Rabia Kirby Yazicigil
Boston University
Rabia Yazicigil is an Assistant Professor of ECE Department at Boston University and a Network Faculty at Sabanci University. She was a Postdoctoral Associate at MIT and received her Ph.D. degree from Columbia University in 2016. Her research interests lie at the interface of integrated circuits, bio-sensing, signal processing, security, and wireless communications to innovate system-level solutions for future energy-constrained applications. She has received numerous awards, including the NSF CAREER Award (2024), Early Career Excellence in Research Award for the Boston University College of Engineering (2024), the Catalyst Foundation Award (2021), Boston University ENG Dean Catalyst Award (2021), and “Electrical Engineering Collaborative Research Award” for her Ph.D. research (2016). Dr. Yazicigil is an active member of the Solid-State Circuits Society (SSCS) Women-in-Circuits committee and is a member of the 2015 MIT EECS Rising Stars cohort. She was recently selected as an IEEE SSCS Distinguished Lecturer and elected to the IEEE SSCS AdCom as a Member-at-Large. Lastly, she serves as an Associate Editor of the IEEE Transactions on Circuits and Systems-I (TCAS-I) and on the IEEE ISSCC, RFIC, ESSCIRC, and DAC Technical Program Committees.
Presentation(s):
All-In-One Data Decoders Using GRAND

In 1948, Shannon stated that the best error correction performance comes at longer code lengths. In 1978, Berlekamp, McEliece, and Tilborg established that optimally accurate decoding of linear codes is NP-complete in code length, so there is no optimally accurate universal decoder at long code lengths. Forward error-correction decoding has traditionally been a code-specific endeavor. Since the design of conventional decoders is tightly coupled to the code structure, one needs a distinct implementation for each code.
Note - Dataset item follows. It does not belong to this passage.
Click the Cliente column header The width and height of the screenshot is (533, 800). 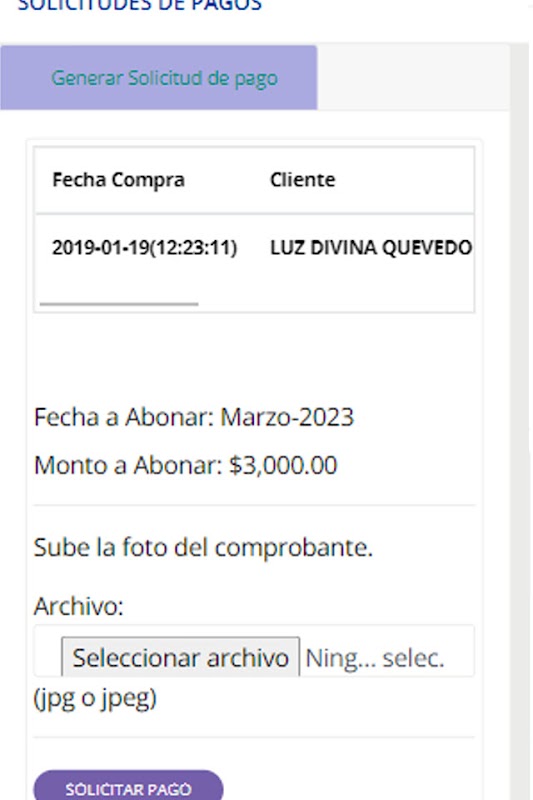302,180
The standard co-design paradigm either leads to significantly increased hardware complexity and silicon area to decode various codes or restrictive code standardization to limit hardware footprint. An innovative recent alternative is noise-centric guessing random additive noise decoding (GRAND). This approach uses modern developments in the analysis of guesswork to create a universal algorithm where the effect of noise is guessed according to statistical knowledge of the noise behavior or through phenomenological observation. Because of the universal nature of GRAND, it allows efficient decoding of a variety of different codes and rates in a single hardware instantiation. The exploration of the use of different codes, including heretofore undecodable ones, e.g., Random Linear Codes (RLCs), is an interesting facet of GRAND. This talk will introduce universal hard-detection and soft-detection decoders using GRAND, which enables low-latency, energy-efficient, secure wireless communications in a manner that is future-proof since it will accommodate any type of code.

This work is joint with Muriel Medard (MIT) and Ken Duffy (Northeastern University).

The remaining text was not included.